Problem to work on >> Give the data again in full. Keep every line the same.

Exercise input >>
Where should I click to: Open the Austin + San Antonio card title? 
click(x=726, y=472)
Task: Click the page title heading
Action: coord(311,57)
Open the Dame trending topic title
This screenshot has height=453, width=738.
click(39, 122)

Result >>
Where should I click to: Open the Austin + San Antonio card title? 
click(x=726, y=472)
Task: Click the page title heading
Action: coord(311,57)
Open the Dame trending topic title
This screenshot has height=453, width=738.
click(39, 122)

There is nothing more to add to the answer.